Ce sont des soldats du 88e de ligne...Va-t-on se tirer dessus ? Ah bien ! non... On crie tous: Vive la République ! Et on s'en va bras dessus bras dessous...C'est la même chose avec le poste de la rue Dejean. A huit heures, nous gravissons la rue Müller, et nous sommes en face du parapet qu'on avait élevé devant le parc d'artillerie des Buttes... Ah ! ce que le coeur me battait.

Le général Lecomte est fait prisonnier.

- Vous aviez alors l'armée devant vous. Est-ce que le général Lecomte était là ?
- Je crois bien, repartit le vieillard en s'animant, comme s'il revoyait la scène d'il y a trente-deux ans. S'il était là ! Je le vois encore, avec son képi à feuilles d'or; il était enveloppé dans une longue fourrure qui le couvrait des pieds à la tête...Mais attendez un peu, que je continue... Nous entendons sonner le ralliement, et, tout à coup, une ligne de mobiles portant une grenade noire au képi, d'anciens sergents de ville, qui nous mettent en joue...Feu! Feu!... Sept de nous tombent. Mais nous marchons quand même... Et puis de voir les soldats qui était avec nous, en amis, cela fait impression sur les autres...Nous sommes bientôt au pied de la tour Solférino... Devant nous, le général Lecomte, qui se voit abandonné par ses troupes, ne sait que dire...J'ouvre la porte de la Tour. Il s'en échappe une vingtaine de soldats prisonniers qu'y a fait enfermer le général...
- Ce sont ces soldats, qui ont tiré les premiers sur leur chef dans le jardin de la rue ees Rosiers ?
- Oui... Et voici pourquoi... A ce qu'il paraît que ces soldats n'avaient pas voulu marcher contre nous... Le général Lecomte avait alors appelé les anciens sergents de ville, et il avait fait fourrer les soldats au bloc, en leur disant: " Votre compte est bon"... C'est ce qu'ils ont raconté...

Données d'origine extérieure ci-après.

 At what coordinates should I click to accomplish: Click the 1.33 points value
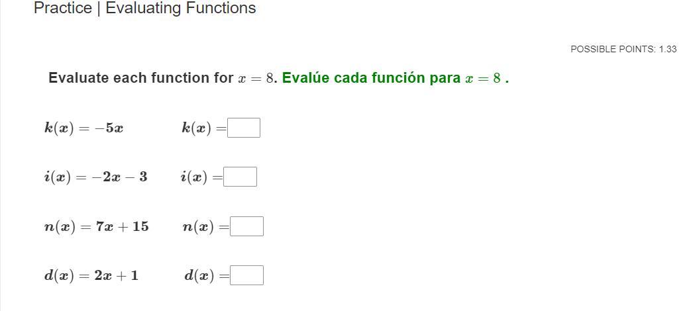pyautogui.click(x=668, y=49)
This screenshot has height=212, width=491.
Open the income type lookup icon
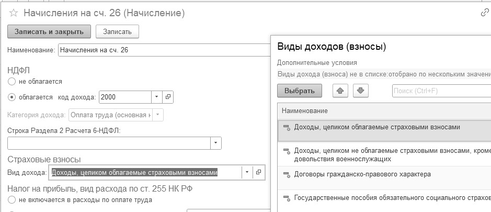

La conduite au Château-Rouge.

- Alors, vous faites prisonnier le général ? Et où l'emmenez-vous ?
- Rue Clignancourt...J'étais tout près de mon capitaine, le capitaine Massenet, frère du célèbre compositeur, qui avait passé son bras sous le sien pour le protéger contre la foule qui le prenait pour Vinoy...Ah ! . Ce n'était pas drôle. Comme nous refusions de leur livrer le général, ils nous insultaient, nous appelaient traîtres...Enfin, on arrive au Château-Rouge...Le jardin était plein de gardes nationaux, entre autres, je me rappelle, le 79e bataillon..."A mort celui qui a fait tirer sur le peuple !" criait-on. Nous conduisons le général dans une salle d'un petit pavillon à gauche du Parc...Il demande à déjeuner. On va lui chercher le nécessaire...Il y a là avec lui d'autres officiers  de l'armée qui ont été arrêtés le matin...Dans le jardin, on discute avec animation. Les uns sont partisans de l'exécution immédiate du général. D'autres veulent qu'on établisse une Cour martiale pour le juger...Enfin, on le conduit au Comité de la garde nationale qui siège rue des Rosiers, sur la Butte.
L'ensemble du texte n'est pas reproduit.